Weight loss is a subject of fervent debate. You only have to do a quick online search to find that there are hundreds of articles, adverts and links dedicated to tips, solutions and products designed to help you crack the code. The trouble with having access to so much information is determining what works and what doesn’t. In this guide, we’ll offer practical advice for long-term, sustainable results.
Making Long-term Changes To Your Lifestyle
When you have a weight loss goal in mind, it’s always beneficial to think about both the short and long-term. You might be desperate to drop pounds rapidly, but it’s often more helpful to think about the long-term benefits of losing weight and maintaining a healthy BMI (body mass index). Weight loss doesn’t happen overnight, and it does require hard work and commitment. The best way to achieve results that are sustainable is to combine healthy eating and a more active lifestyle.
Your diet is the primary factor to consider when thinking about why you have gained weight and how you can lose it. In the most basic terms, if you consume more calories than you use, you will gain weight. If you have no idea how many calories you take in on an average day, you might be surprised when you start analyzing your diet, your portion sizes and your calorie consumption. Use an app to log meals, snacks and drinks and calculate your average daily calorie intake. The recommended intake is 2,500 for men. You can also use an app to monitor and analyze nutrition. You may find that your diet is lacking in nutrients or that you’re eating too much sugar or saturated fat, for example. Use the data to make changes to your diet. Lower the number of calories you consume if the figures are too high, control portion sizes and think carefully about what you eat. Aim to ensure that your diet is balanced and that it provides your body with the vitamins and minerals it needs.
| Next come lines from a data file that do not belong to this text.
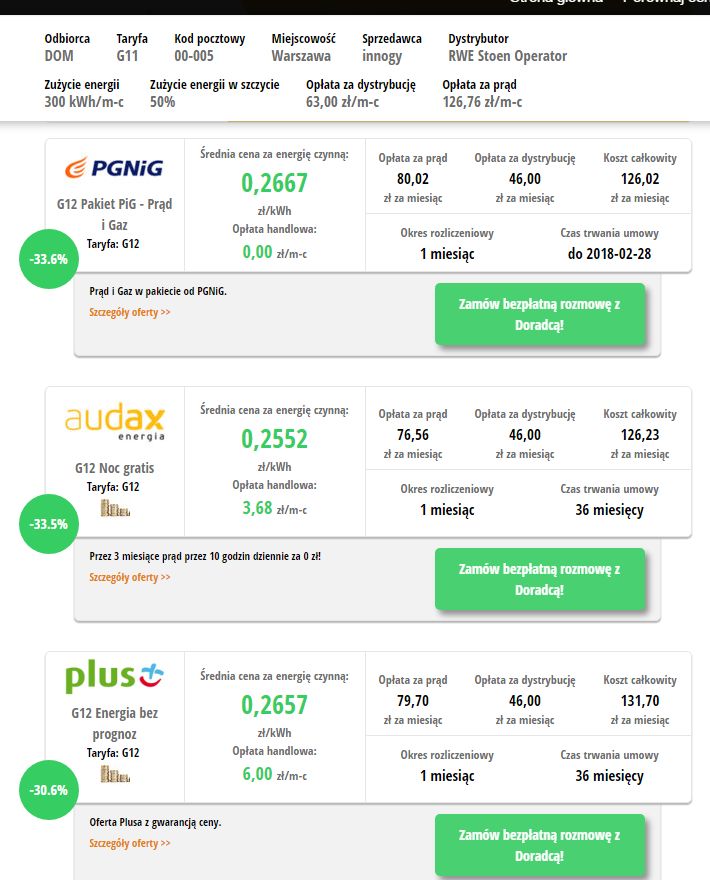
Task: Open Szczegóły oferty for audax offer
Action: click(x=130, y=577)
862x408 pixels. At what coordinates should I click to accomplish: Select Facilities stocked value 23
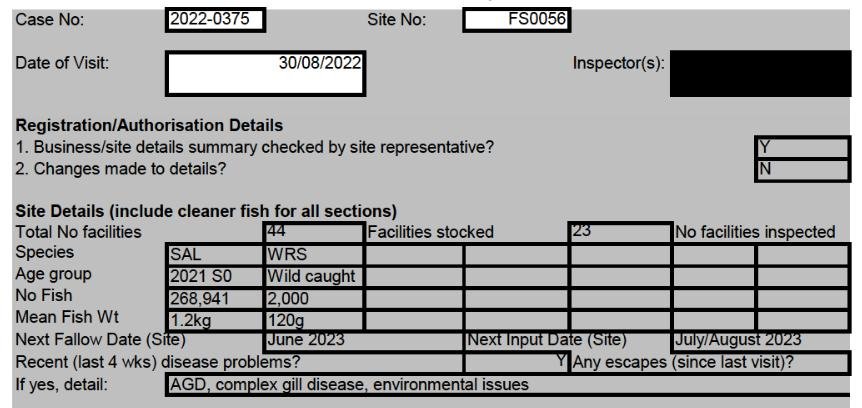point(619,233)
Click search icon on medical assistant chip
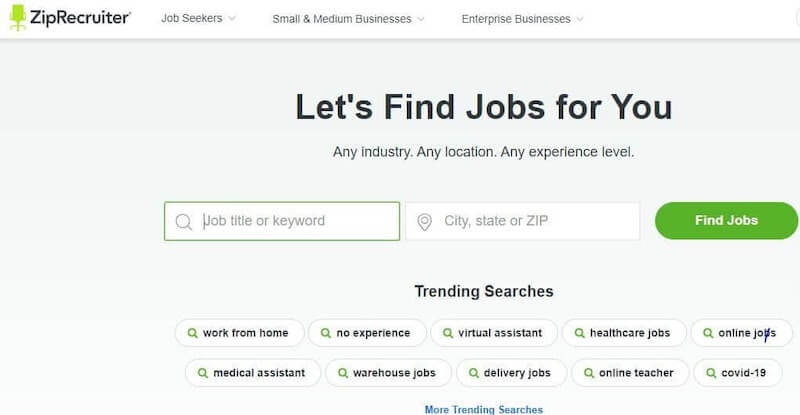Screen dimensions: 800x415 pos(203,373)
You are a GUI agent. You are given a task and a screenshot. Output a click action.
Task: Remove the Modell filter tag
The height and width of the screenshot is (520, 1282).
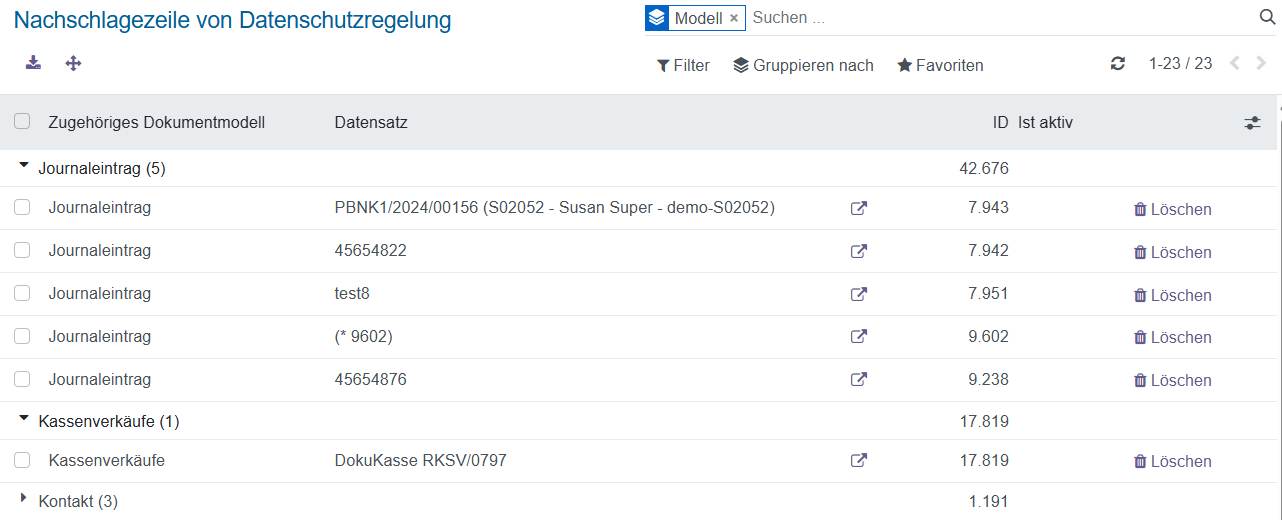734,18
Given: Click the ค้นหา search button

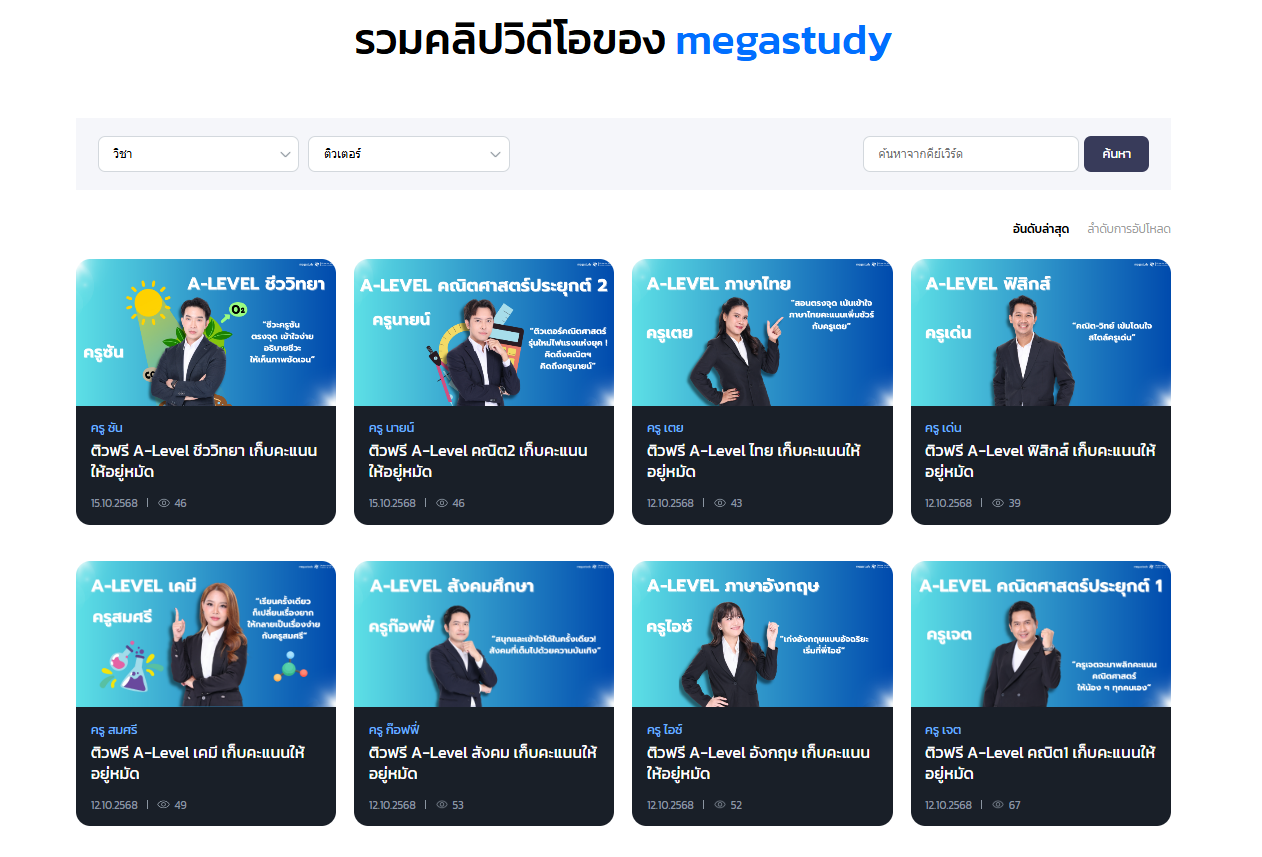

In addition to keeping a close eye on your diet and modifying your weekly menu, you can also aid sustainable weight loss by doing more exercise. When you move your body, you use calories, tipping the scale in your favor. If you’re not used to regular exercise, you don’t have to join a gym or pledge to run 10 miles every day to get in shape. Start by increasing your daily activity by going for walks or bike rides, take a look at beginners’ classes and sessions you could do at a local sports facility or virtually at home and try to embrace changes in your routine. Leave the car at home and walk if you’re popping to the local store and make time for exercise every day. Even a 15-30 minute stroll can make a difference. As you get stronger and fitter, adjust your targets and try to build up your activity levels.
Seeking Expert Advice
Some people find losing weight much easier than others. If you feel like you have already tried everything or you are very overweight and you don’t know how to get started with weight loss, there are experts who can help. From personal trainers and nutritionists to specialists who offer treatments such as gastric sleeve surgery, it’s important to understand that you are not alone. Weight loss surgery may be viewed as a quick-fix, but it is actually a very important treatment option for people who are at risk of severe health problems due to their weight and those who have tried to lose weight before and been unsuccessful. It is crucial to understand that this procedure is not an easy way out and it is not suitable for everyone who wants to lose weight. If you only have a few pounds to lose, or you’re overweight, rather than obese or morbidly obese, it’s best to try methods such as exercising more and changing your diet.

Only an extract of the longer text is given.